When I get to the more formal treatment in Part II of this topic, I'm going to (re)define a heading as a set of
attribute names . The difference between the two definitions isn't important for present purposes, however.
In fact, it would be still more correct to define a heading as a set of attribute-name/type-name pairs (and to
require the attribute names in question all to be distinct). For example, I'm going to assume in examples
throughout this topic that attributes SNO and PNO are each of type CHAR (character strings of arbitrary
length) and attribute QTY is of type INTEGER (integers). 1 And when I talk about tuples conforming to some
heading, I mean each attribute value within the tuple in question must be a value of the pertinent type. For
example, in order for a tuple to conform to the heading of relvar SP, it must have attributes SNO, PNO, and
QTY (and no others), and the values of those attributes must be of types CHAR, CHAR, and INTEGER,
respectively. (All of that being said, I must now say too that types aren't very important for the purposes of
relational design theory.

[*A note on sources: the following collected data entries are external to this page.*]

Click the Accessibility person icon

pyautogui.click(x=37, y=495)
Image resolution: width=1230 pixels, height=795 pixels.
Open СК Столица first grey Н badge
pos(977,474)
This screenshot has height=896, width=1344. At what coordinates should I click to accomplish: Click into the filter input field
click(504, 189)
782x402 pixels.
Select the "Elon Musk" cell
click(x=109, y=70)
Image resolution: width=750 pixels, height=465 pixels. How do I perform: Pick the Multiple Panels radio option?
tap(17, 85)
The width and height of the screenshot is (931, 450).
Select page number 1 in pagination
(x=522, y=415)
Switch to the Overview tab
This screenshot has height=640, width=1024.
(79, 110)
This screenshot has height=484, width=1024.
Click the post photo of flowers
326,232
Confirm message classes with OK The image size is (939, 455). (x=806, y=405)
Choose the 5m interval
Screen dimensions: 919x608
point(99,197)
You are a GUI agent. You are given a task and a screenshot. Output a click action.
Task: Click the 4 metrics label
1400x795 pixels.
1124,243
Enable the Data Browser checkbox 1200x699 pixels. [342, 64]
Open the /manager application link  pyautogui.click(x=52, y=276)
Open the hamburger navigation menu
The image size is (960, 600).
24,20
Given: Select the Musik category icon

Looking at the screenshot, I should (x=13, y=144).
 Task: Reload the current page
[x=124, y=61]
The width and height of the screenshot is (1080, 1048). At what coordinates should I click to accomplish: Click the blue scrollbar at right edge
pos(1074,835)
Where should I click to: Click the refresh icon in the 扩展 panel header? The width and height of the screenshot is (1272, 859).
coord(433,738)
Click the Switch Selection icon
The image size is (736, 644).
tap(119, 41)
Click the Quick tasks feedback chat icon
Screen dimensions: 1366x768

That's why I feel free in this topic to simplify my definition of what a heading is.
What's more, I'll also feel free, in many of my sample relvar definitions, to give the attribute names only and
not even mention the types.)
The number of attributes in a given heading is the degree of that heading. It's also the degree of any relation
or relvar with that heading. Likewise, the number of tuples in a given body is the cardinality of that body,
and it's also the cardinality of any relation or relvar with that body. 2 Note: The term degree is also used in
connection with both tuples and keys (including foreign keys). For example, the tuples of relvar SP are all,
1 It would be more appropriate to define QTY to be of type NONNEGATIVE_INTEGER (with the obvious semantics), but few DBMSs if any
support such a type. Of course, we could introduce it as a user defined type, but I don't want to get into details of user defined types in this topic.
2 I say “any” relation with that body, but actually two distinct relations can have the same body if and only if the body in question is empty. If it
isn't, then there's exactly one relation having that body (see the formal definition of relation in Chapter 5).